J.J. Abrams: ‘Star Trek’ Was ‘Too Philosophical For Me’

By now pretty much everyone knows that J.J. Abrams is (or at least was) a self-professed non-fan of "Star Trek." But just in case there are still a few Trekkies out there who still aren't aware that the rebooted series of their beloved franchise is being helmed by a former non-believer, Abrams is continuing to make that fact known upon the eve of the U.S. release of "Star Trek Into Darkness."

Abrams was the guest of honor on this week's episode of "The Daily Show with Jon Stewart" to talk about the new "Trek" and his impending segue into "Star Wars."

"By the end of this segment you will come up with, write and sell another television program," said Stewart, acknowledging Abrams' reputation as one of Hollywood's most prolific multitaskers. That multitasking will soon involve taking on what's arguably the most popular property in all of pop culture, with Abrams perhaps set to be the Chosen One who finally makes peace between fans of "Star Trek" and fans of "Star Wars," who have engaged in a bitter rivalry for decades.

While Stewart jokingly claimed that there really isn't much difference between the two series ("One is an allegory of modern society set in a space environment in the future and one is an allegory of modern society set in a space environment in the past"), Abrams pointed out that the two mega-franchises have fundamental differences ... the strongest being that, once upon a time, he just couldn't care less about one of them.

"I never liked 'Star Trek' when I was a kid," said Abrams. "Growing up, I thought, honestly, I couldn't get into it. My friends loved it. I would try, I would watch episodes but it always felt too philosophical to me. Some of the writers loved 'Star Trek,' I was not really a fan, my producing partner never saw it ... so when we were all happy it felt like that was the way to go."

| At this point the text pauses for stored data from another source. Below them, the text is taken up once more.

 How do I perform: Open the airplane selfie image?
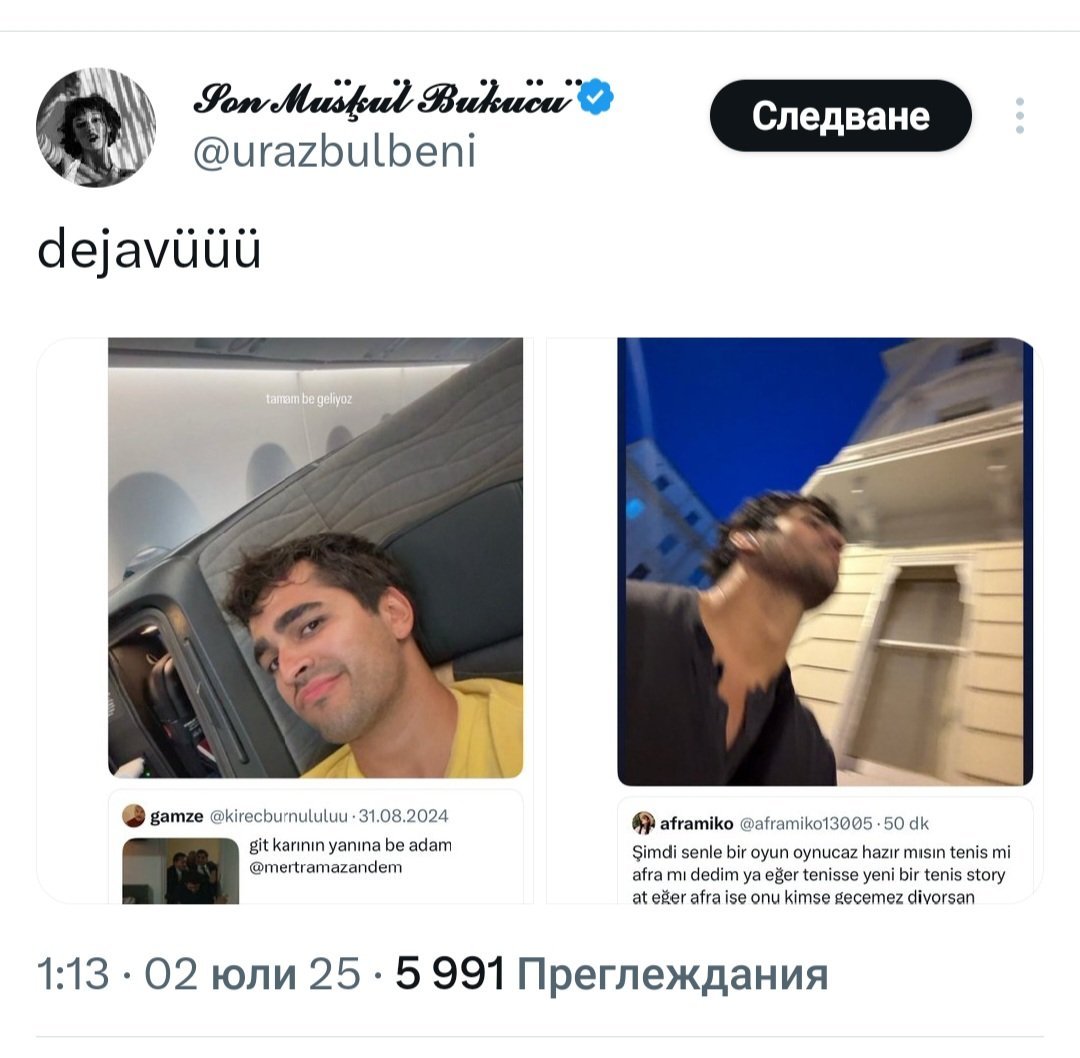click(315, 558)
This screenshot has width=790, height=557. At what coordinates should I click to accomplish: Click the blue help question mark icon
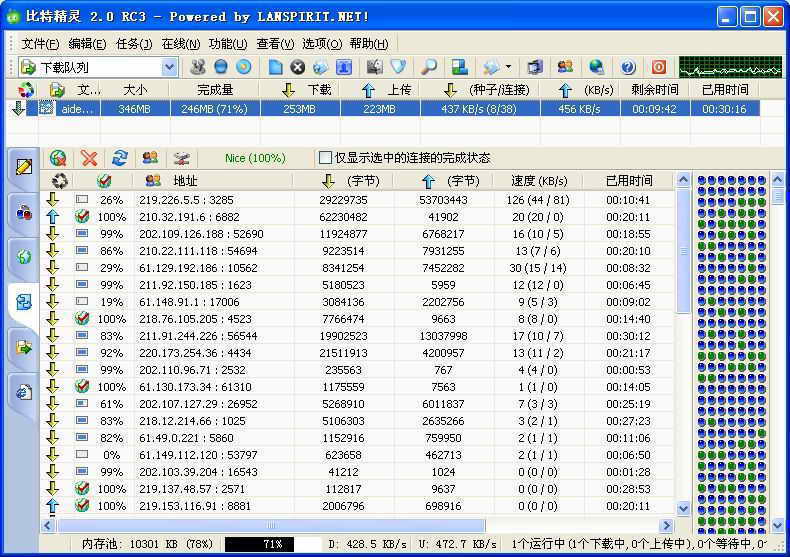coord(628,67)
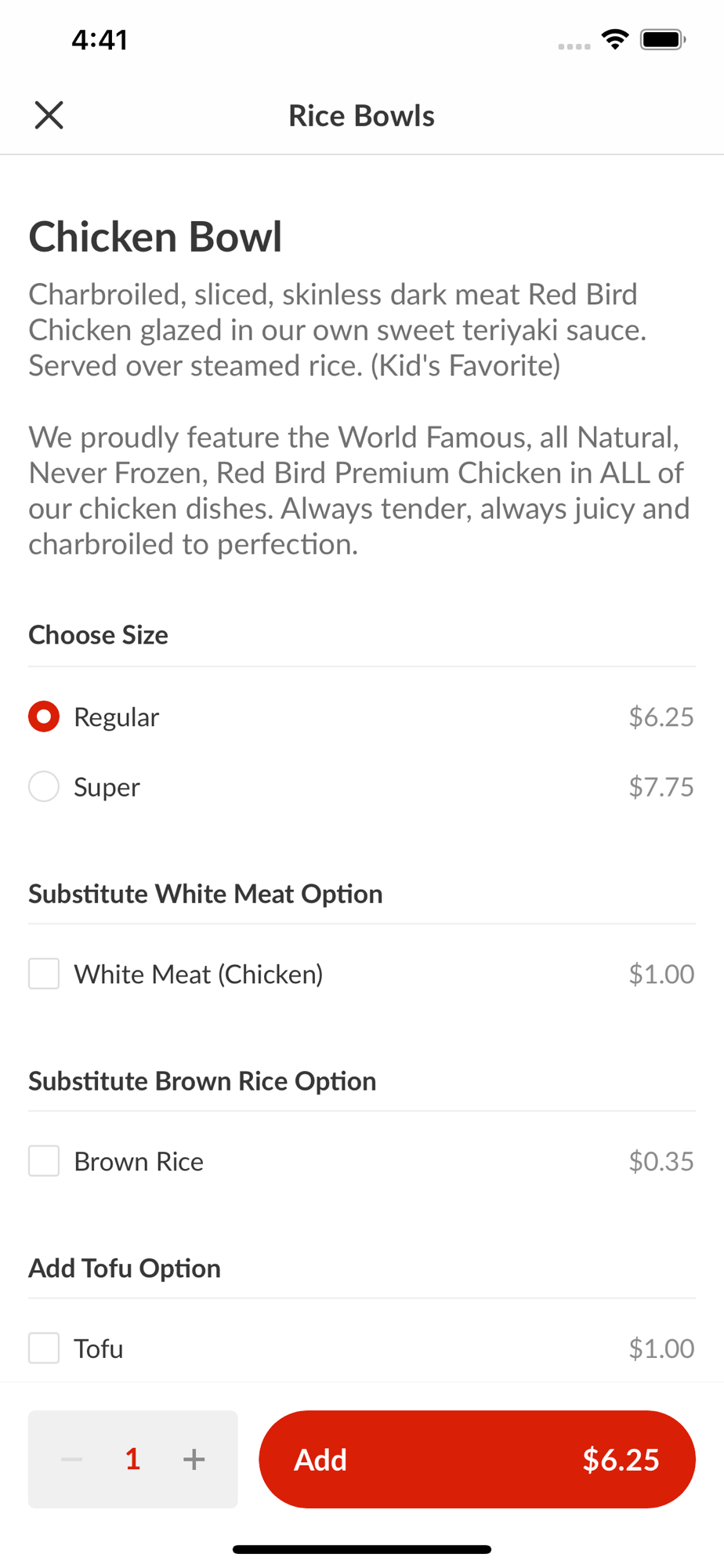Tap the Wi-Fi status icon
The height and width of the screenshot is (1568, 724).
pyautogui.click(x=616, y=39)
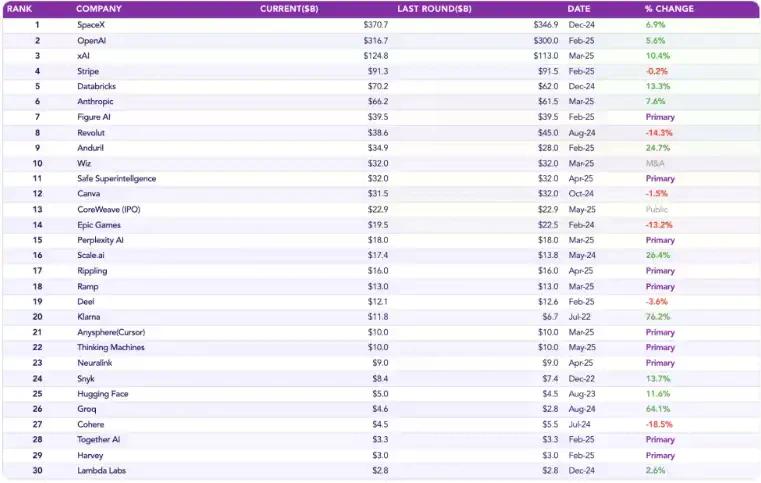Select Anthropic in the company column
761x483 pixels.
(96, 101)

"I stopped listening to you when you said you didn't like 'Star Trek,'" joked Stewart, after which Abrams humbly and humorously explained his approach to the series as a non-fan.

"You ... and your kind ... were much smarter than I was," laughed Abrams. "I couldn't get it. So we tried to make it work for people like me ... and people like you. The goal [with 'Star Trek Into Darkness'] was to make a movie for moviegoers, not just for 'Star Trek' fans. So if you've never seen 'Star Trek' before, you can still see it."

However, now that Abrams is completely entrenched in the "Star Trek" universe, he's a full-fledged Trekkie.

"'Star Trek' is my favorite show of all time," he admitted. "But for some reason it never clicked with me until I started working on it, and then I fell in love with it."

As far as his upcoming directorial gig on "Star Wars: Episode VII," Abrams as his usual tight-lipped self, saying only that working on the film is "an incredible, surreal thrill ... a total honor."

J.J. Abrams will no doubt be dodging "Star Wars"-related inquiries for the next couple of years, but ultimately it's Jon Stewart who isn't afraid to ask
the really tough questions:

"Why did Felicity cut her hair?"

"Star Trek Into Darkness" opens Friday.